Engineers at Swedish engineering group Sandvik have created what is claimed to be the world’s first ever 3D printed industrial diamond composite.
Synthetic diamond, which is 58 times harder than anything else in nature, is a key component in a range of machining, drilling and machining tools.
But whilst it’s been possible to produce the industrial diamonds since the 1950s, it has been impossible to form anything other than a few simple geometric shapes from the super hard material.
The new process, which enables diamonds to be produced in highly complex shapes, could potentially revolutionise the way industry uses the material.
Unlike natural or existing synthetic diamonds, the material produced using Sandvik’s process is a composite. Most of the material is diamond, but to make it printable and dense it needs to be cemented in a very hard matrix material, keeping the most important physical properties of pure diamond.

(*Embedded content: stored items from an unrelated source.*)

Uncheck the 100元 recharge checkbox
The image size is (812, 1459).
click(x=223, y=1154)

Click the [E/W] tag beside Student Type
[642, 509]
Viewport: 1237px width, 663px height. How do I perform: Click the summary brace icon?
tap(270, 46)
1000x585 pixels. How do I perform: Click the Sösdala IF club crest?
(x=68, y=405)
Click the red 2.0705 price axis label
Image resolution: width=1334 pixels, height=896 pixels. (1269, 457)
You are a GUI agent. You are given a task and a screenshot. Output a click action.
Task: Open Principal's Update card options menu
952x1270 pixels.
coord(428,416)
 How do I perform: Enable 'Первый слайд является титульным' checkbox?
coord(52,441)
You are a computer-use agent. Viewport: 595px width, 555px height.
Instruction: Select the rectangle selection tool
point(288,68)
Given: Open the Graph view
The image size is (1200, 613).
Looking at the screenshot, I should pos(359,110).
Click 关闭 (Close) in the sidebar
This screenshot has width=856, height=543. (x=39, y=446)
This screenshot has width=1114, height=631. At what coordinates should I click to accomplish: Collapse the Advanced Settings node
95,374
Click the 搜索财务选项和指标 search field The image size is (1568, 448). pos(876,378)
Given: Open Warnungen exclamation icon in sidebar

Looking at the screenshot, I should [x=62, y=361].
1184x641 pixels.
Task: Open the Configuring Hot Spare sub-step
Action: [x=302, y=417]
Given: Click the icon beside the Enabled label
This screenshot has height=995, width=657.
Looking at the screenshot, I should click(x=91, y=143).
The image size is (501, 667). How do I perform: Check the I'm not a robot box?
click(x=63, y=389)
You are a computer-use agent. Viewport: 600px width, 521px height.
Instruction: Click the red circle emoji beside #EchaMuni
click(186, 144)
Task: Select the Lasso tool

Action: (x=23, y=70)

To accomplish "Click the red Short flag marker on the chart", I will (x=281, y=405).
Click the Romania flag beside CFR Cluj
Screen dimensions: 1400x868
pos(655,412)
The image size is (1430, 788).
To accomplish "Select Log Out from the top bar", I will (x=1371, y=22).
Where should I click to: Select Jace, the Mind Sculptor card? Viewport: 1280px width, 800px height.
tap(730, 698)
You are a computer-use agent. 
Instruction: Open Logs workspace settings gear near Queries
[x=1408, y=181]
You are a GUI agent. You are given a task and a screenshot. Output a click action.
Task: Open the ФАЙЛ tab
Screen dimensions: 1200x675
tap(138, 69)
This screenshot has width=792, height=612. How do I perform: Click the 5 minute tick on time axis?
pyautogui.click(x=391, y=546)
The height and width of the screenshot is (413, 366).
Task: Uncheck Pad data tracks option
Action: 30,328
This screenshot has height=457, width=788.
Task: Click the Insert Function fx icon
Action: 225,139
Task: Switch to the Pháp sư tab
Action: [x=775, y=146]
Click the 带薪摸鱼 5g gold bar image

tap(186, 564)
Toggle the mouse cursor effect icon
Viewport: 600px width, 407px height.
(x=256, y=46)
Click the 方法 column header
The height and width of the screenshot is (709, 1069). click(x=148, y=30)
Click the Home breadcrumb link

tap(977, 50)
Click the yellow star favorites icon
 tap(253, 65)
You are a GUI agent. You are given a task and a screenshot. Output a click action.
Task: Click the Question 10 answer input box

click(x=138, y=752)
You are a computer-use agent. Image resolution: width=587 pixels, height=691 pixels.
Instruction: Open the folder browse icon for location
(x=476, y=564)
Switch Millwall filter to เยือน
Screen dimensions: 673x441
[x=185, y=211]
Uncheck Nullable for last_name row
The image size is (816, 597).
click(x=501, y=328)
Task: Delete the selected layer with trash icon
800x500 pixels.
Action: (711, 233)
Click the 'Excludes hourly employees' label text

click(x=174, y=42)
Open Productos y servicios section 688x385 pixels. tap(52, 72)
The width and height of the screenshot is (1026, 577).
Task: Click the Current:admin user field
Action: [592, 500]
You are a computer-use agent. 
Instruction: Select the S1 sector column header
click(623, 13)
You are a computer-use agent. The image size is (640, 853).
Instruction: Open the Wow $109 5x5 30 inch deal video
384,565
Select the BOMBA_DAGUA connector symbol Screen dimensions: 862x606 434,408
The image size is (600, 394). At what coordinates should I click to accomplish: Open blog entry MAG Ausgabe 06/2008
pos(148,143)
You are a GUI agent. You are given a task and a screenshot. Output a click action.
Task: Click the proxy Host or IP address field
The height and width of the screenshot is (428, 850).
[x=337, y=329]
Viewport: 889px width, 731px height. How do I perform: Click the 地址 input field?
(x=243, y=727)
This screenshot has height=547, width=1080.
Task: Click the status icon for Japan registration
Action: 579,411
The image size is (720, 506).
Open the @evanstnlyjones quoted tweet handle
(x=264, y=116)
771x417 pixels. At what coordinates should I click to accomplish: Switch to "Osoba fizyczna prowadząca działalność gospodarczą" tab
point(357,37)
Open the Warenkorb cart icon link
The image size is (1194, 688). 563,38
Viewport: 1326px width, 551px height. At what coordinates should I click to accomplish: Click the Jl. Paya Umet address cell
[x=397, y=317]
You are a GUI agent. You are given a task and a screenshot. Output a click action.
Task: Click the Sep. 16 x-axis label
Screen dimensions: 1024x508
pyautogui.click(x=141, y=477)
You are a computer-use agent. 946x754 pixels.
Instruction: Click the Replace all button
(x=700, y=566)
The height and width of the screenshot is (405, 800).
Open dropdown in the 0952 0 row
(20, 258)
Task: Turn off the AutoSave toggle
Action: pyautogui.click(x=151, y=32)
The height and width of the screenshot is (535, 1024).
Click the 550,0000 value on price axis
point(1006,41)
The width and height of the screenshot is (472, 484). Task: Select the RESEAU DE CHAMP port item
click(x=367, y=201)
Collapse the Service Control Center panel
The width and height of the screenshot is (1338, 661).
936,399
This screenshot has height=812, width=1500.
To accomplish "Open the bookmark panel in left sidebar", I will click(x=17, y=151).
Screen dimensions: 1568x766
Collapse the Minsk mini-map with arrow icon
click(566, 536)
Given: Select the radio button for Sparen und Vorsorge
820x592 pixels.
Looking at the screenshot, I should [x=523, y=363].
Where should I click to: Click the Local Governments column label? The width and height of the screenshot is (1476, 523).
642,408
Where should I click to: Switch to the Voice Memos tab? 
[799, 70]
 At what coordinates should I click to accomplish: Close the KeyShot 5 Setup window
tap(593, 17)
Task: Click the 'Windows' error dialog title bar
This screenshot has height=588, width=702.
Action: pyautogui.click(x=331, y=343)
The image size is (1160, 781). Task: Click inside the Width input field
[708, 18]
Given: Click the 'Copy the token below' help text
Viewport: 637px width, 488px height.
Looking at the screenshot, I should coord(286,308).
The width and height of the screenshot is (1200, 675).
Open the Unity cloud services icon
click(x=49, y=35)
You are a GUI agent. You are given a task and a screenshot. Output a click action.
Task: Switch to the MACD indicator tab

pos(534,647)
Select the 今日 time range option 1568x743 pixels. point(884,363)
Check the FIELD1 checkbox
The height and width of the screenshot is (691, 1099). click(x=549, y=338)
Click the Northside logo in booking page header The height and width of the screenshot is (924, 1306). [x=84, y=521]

Mikael Schuisky, head of R&D and Operations at Sandvik Additive Manufacturing explained that the process prints a slurry consisting of diamond powder and polymer using stereolithography, where complex parts are produced, layer by layer, using ultraviolet light.
This is followed by a proprietary post-processing method, optimised to produce the the exact properties of a dense super-hard diamond composite.
According to Sandvik, tests on the resulting material have shown it to have extremely high hardness, exceptional heat conductivity, while also possessing low density, very good thermal expansion and excellent corrosion resistance.
“Even now we are just starting to grasp the possibilities and applications that this breakthrough could have,” said Anders Ohlsson, delivery manager at Sandvik Additive Manufacturing. “On seeing its potential, we began to wonder what else would be possible from 3D-printing complex shapes in a material that is three times stiffer than steel, with heat conductivity higher than copper, the thermal expansion close to Invar – and with a density close to aluminium. These benefits make us believe that you will see this diamond composite in new advanced industrial applications ranging from wear parts to space programs, in just a few years from now.”
“Sandvik’s 3D printed diamond composite is a true innovation. It means that we can begin to use diamond in applications and shapes never conceived possible before,” added Susanne Norgren, Adjunct Professor in Applied Materials Science at Uppsala University.
The diamond composite will be unveiled at the RAPID + TCT show in Detroit May 21 -23.